Empiricism and Rationalism are two schools of philosophy, dating back to the ancient Greeks, dealing with how we obtain our knowledge of the external world.   For Empiricists, such as Aristotle, this is best done through the evidence of our senses, that is, through empirical observations and experiments.  For Rationalists, such as Plato, however, our senses are deceptive, so that the best path to knowledge is through contemplation and pure speculative thought.  In particular, Rationalists consider physical entities as imperfect copies of their ideal Forms.  Thus, all horses are imperfect copies of an ideal Horse; all circular shapes are imperfect copies of an ideal Circle, etc.  Under these conditions, the true knowledge is gained by going behind mere physical appearances and study logical interrelationships among these perfect forms.

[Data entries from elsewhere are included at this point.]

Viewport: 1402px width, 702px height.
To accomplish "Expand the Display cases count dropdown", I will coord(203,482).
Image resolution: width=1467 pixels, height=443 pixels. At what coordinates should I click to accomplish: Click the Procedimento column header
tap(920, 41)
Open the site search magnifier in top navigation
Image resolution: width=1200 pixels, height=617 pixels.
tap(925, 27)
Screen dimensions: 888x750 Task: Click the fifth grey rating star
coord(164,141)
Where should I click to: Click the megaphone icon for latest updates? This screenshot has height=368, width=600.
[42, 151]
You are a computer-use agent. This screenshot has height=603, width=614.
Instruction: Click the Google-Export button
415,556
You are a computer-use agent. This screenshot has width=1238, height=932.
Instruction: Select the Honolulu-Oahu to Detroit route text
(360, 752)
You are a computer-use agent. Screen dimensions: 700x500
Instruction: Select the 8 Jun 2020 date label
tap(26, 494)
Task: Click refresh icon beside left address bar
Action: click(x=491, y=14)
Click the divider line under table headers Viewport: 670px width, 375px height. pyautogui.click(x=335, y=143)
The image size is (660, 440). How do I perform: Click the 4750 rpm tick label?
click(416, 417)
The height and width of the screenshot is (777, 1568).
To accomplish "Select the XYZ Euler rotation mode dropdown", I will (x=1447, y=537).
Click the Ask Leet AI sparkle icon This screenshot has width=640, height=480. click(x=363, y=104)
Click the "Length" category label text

There is something to be said for Rationalism in the context of mathematical and physical sciences, as these sciences are often subject to rational principles.  However, as it is well known, pure mathematical sciences are tautological, adding nothing to our knowledge of the external world.  Thus, in any Euclidean space, we can either assume that parallel lines never meet and then prove that the sum of the angles of any triangle are 180 degrees, or simply doing the opposite.  Either way, this knowledge of the properties of the Euclidean space cannot be used by themselves to determine whether our external world is indeed Euclidean.  That is an empirical question.   At the same time, it can be shown that many physical principles can be derived from the assumption that Nature economizes.  For example, from the assumption that light travels in a way to minimize the time it takes to reach its destination, we can derive many reflection and refraction laws of light.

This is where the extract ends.